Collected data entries
|---|

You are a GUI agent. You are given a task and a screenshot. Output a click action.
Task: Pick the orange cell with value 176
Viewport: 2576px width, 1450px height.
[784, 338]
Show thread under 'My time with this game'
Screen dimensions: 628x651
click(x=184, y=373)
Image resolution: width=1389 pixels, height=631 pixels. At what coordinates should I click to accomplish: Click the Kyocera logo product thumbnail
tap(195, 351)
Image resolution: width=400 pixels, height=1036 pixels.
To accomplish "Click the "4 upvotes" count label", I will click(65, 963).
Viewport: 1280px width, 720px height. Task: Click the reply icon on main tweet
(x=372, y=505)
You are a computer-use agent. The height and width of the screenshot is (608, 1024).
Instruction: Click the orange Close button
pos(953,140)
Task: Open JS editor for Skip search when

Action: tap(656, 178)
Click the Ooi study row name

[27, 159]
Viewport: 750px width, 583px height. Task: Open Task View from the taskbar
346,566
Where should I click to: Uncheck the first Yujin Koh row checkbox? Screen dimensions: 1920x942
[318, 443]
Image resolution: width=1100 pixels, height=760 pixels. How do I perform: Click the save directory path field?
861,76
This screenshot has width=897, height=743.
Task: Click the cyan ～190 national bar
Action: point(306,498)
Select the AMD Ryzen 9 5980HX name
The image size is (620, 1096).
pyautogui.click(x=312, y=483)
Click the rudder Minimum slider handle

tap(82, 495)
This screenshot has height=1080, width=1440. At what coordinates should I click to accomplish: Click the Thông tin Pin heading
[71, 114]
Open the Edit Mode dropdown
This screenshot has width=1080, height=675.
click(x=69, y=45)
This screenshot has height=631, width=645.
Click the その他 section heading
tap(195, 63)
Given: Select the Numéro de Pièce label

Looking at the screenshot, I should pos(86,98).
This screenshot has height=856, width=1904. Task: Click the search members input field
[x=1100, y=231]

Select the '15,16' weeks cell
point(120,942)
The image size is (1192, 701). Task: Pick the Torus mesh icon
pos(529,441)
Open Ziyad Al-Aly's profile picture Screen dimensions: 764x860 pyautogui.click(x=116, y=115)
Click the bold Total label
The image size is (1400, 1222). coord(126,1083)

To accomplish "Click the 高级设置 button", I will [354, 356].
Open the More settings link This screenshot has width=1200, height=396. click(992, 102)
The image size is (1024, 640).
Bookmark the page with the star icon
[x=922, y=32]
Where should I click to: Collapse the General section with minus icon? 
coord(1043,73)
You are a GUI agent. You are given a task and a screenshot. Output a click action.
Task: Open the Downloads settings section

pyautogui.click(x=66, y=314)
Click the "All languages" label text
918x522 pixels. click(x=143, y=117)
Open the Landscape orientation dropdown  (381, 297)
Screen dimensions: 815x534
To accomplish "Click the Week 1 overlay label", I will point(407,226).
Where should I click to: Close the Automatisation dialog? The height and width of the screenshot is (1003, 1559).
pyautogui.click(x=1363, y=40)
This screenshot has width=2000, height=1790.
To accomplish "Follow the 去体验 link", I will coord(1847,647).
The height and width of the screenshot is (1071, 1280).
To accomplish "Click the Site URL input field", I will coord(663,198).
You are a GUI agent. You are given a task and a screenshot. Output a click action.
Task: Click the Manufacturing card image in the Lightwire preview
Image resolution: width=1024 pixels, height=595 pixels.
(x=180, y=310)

|---|

What the exercise asks> The lines to return are those in the entries above that include "dropdown".

Output>
Open the Edit Mode dropdown
Open the Landscape orientation dropdown  (381, 297)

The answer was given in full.